---
license: Apache-2.0
name: api-rate-limiting-throttling-expert
description: "Token bucket, sliding window, and Redis-based rate limiting for API protection. Activate on: rate limiting, throttling, token bucket, sliding window, API abuse, DDoS protection, quota management.
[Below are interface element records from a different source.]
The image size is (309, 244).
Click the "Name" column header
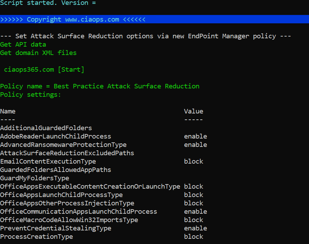click(8, 111)
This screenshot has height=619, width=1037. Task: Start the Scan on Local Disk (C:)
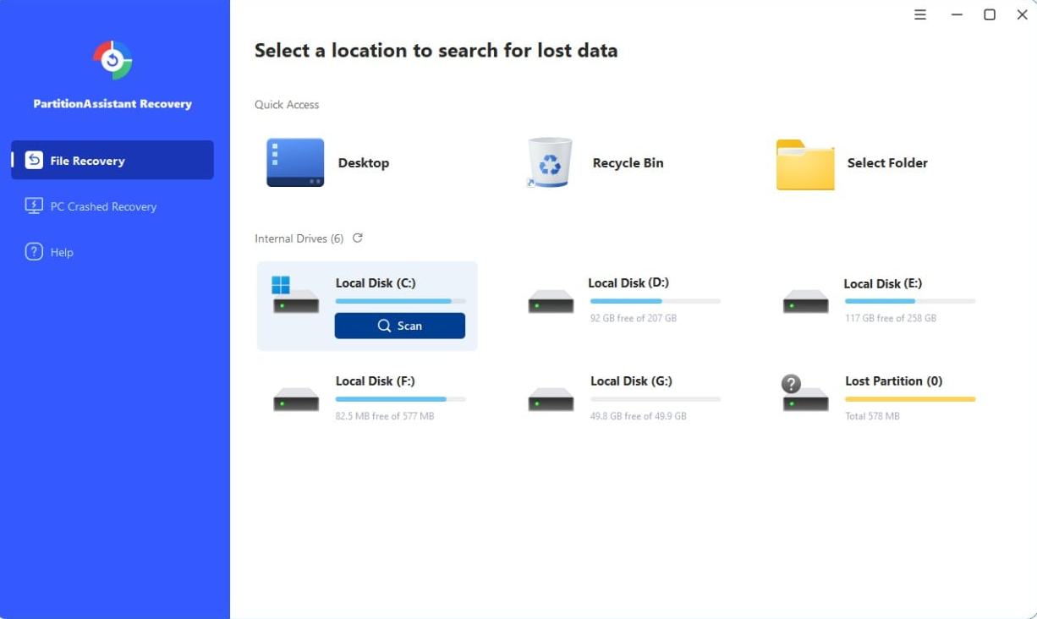(x=399, y=326)
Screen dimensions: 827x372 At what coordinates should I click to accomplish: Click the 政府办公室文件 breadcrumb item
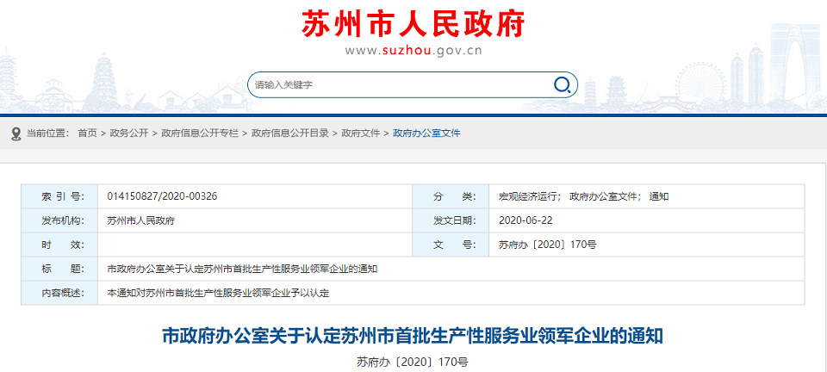[x=426, y=133]
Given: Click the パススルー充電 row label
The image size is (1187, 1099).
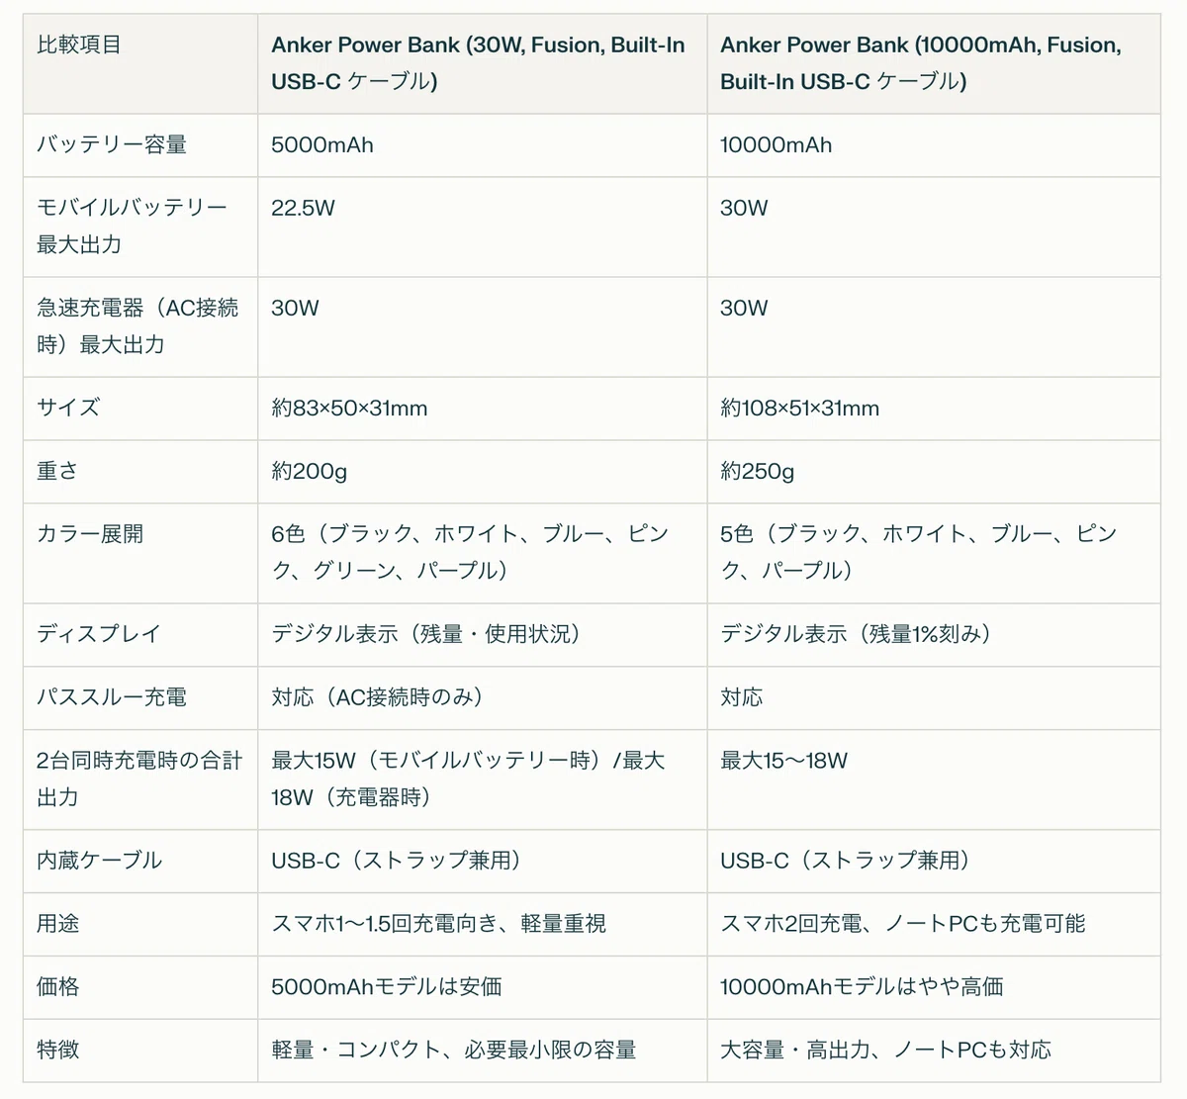Looking at the screenshot, I should coord(140,698).
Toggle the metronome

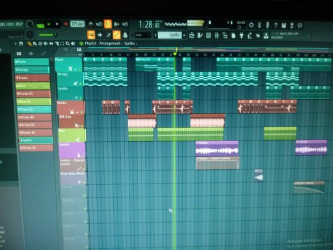click(90, 24)
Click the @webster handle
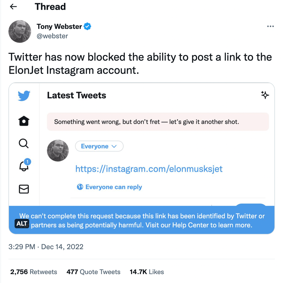Screen dimensions: 281x283 pyautogui.click(x=52, y=36)
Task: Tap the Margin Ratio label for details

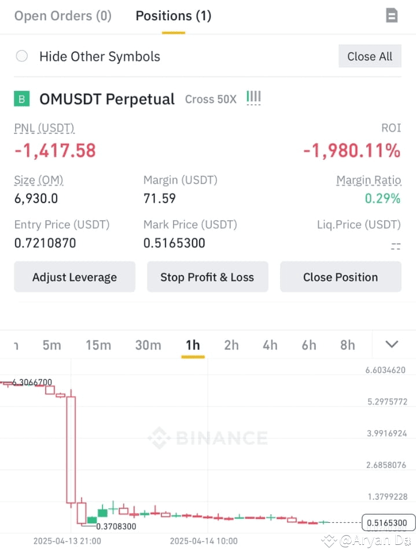Action: click(x=369, y=180)
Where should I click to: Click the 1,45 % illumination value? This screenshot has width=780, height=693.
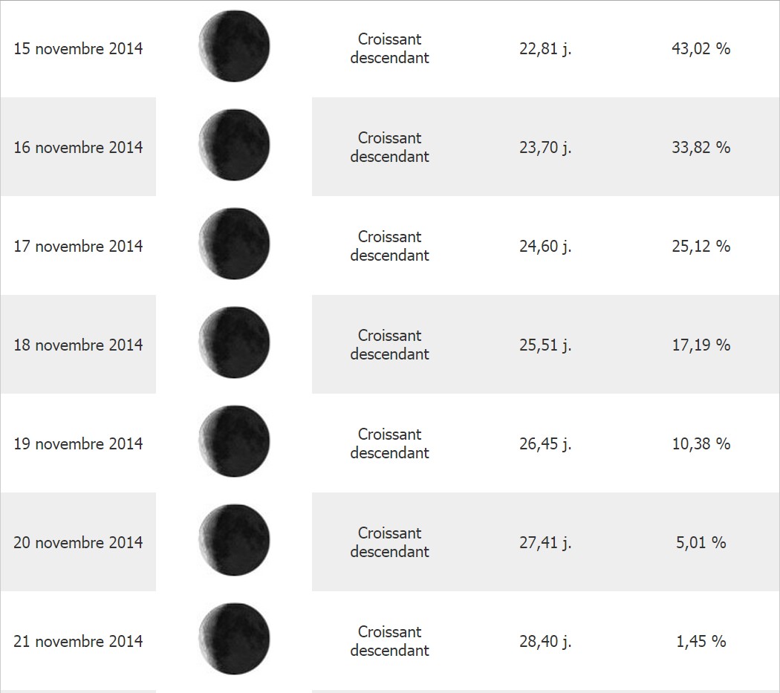coord(701,641)
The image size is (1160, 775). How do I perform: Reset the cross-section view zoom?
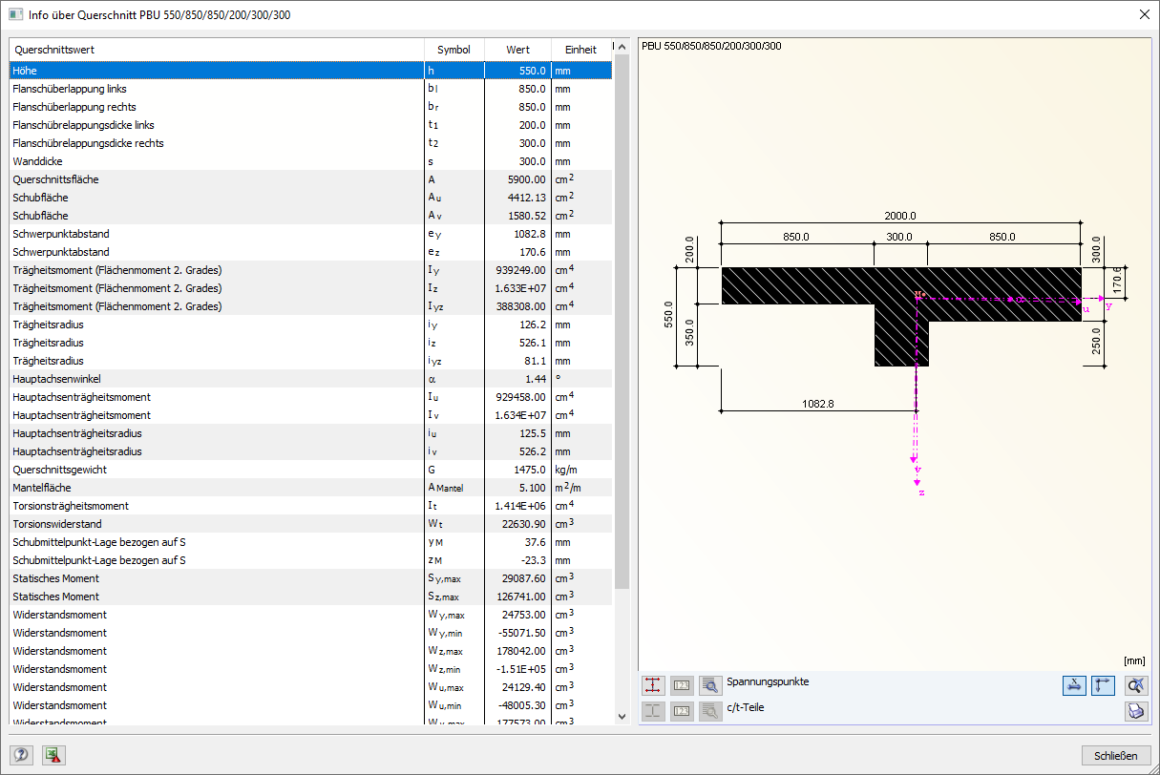click(x=1135, y=684)
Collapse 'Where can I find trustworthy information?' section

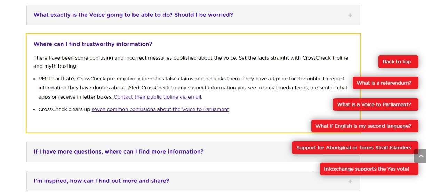(x=93, y=44)

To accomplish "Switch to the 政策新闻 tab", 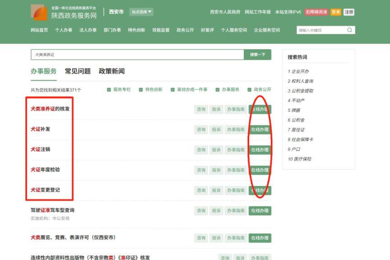I will [x=111, y=71].
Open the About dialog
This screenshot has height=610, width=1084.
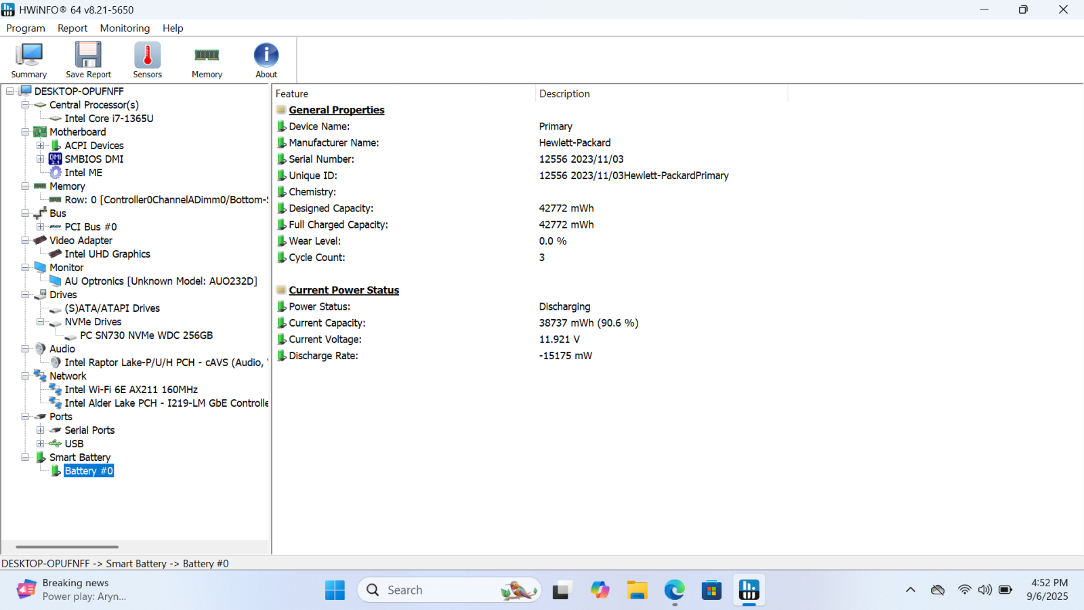266,59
NOT for: API gateway setup (use api-gateway-reverse-proxy-expert), caching (use cache-strategy-invalidation-expert)."
allowed-tools: Read,Write,Edit,Bash(npm:*,npx:*,redis-cli:*)
category: Backend & Infrastructure
tags:
  - rate-limiting
  - throttling
  - redis
  - api-protection
  - token-bucket
pairs-with:
  - skill: api-gateway-reverse-proxy-expert
    reason: Rate limiting is typically enforced at the gateway
  - skill: cache-strategy-invalidation-expert
    reason: Redis powers both caching and rate limit counters
  - skill: multi-tenant-architecture-expert
    reason: Per-tenant rate limits are essential for multi-tenant APIs
---

# API Rate Limiting & Throttling Expert

Implement fair, efficient rate limiting using token bucket, sliding window, and fixed window algorithms with Redis-backed distributed counters.

## Activation Triggers

**Activate on:** "rate limiting", "throttling", "token bucket", "sliding window", "API abuse", "DDoS protection", "quota management", "429 Too Many Requests", "request limits"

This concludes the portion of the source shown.